Extend the post on splitting a list of weights into two sequences with nearly equal sums, picking up after the last step it shows.

---------- TEXT EXTRACT

Although this is a one dimensional knastpsack problem, here is another mathematical way of doing this.

Algorithm: 1D Optimization
Input: weights (sequenc of weights)
Output: left and right, two sequences with difference between sum of elements minimized
***************************************************************************************

1) Sort weights in descending order
2) initialize leftsum = 0, rightsum = 0
3) initialize leftseq = [], rightseq = []
4) for each weight in weights repeat
 4.1) if leftsum = 0 then
  4.1.1) leftsum = weight
  4.1.2) leftseq.add(weight)
 4.2) else if rightsum = 0 then
  4.2.1) rightsum = weight
  4.2.2) rightseq.add(weight)

--------------------
---------- SUPPLIED MATERIAL

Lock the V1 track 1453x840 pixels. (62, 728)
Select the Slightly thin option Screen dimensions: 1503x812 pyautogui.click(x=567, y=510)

--------------------

> RESULT OF THIS TASK
 4.3) else
  4.3.1) error_left = absolute(leftsum - weight)
         error_right = absolute(rightsum - weight)
  4.3.2) if error_left >= error_right then
   4.3.2.1) rightsum = rightsum + weight
   4.3.2.2) rightseq.add(weight)
  4.3.3) else
   4.3.3.1) leftsum = leftsum + weight
   4.3.3.2) leftseq.add(weight)
 

// And here is a sample implementation of the above hypothesis in python

numbers = [1, 23, 100, 857, 890, 78, 54, 789, 34, 47, 900];
#numbers = [1, 23, 16, 5, 2]
print numbers
numbers.sort(reverse=True)
print numbers

leftSum = 0;
rightSum = 0;

leftSeq = [];
rightSeq = [];

for num in numbers:
 if leftSum == 0:
  leftSum = num;
  leftSeq.append(num);
 elif rightSum == 0:
  rightSum = num;
  rightSeq.append(num);
 else:
  errorLeft = abs(leftSum - num);
  errorRight = abs(rightSum - num);
  if errorLeft >= errorRight:
   rightSum += num;
   rightSeq.append(num);
  else:
   leftSum += num;
   leftSeq.append(num);

print leftSum;
print rightSum;
print leftSeq;
print rightSeq;

It should work. Your sequences are now in leftseq and rightseq.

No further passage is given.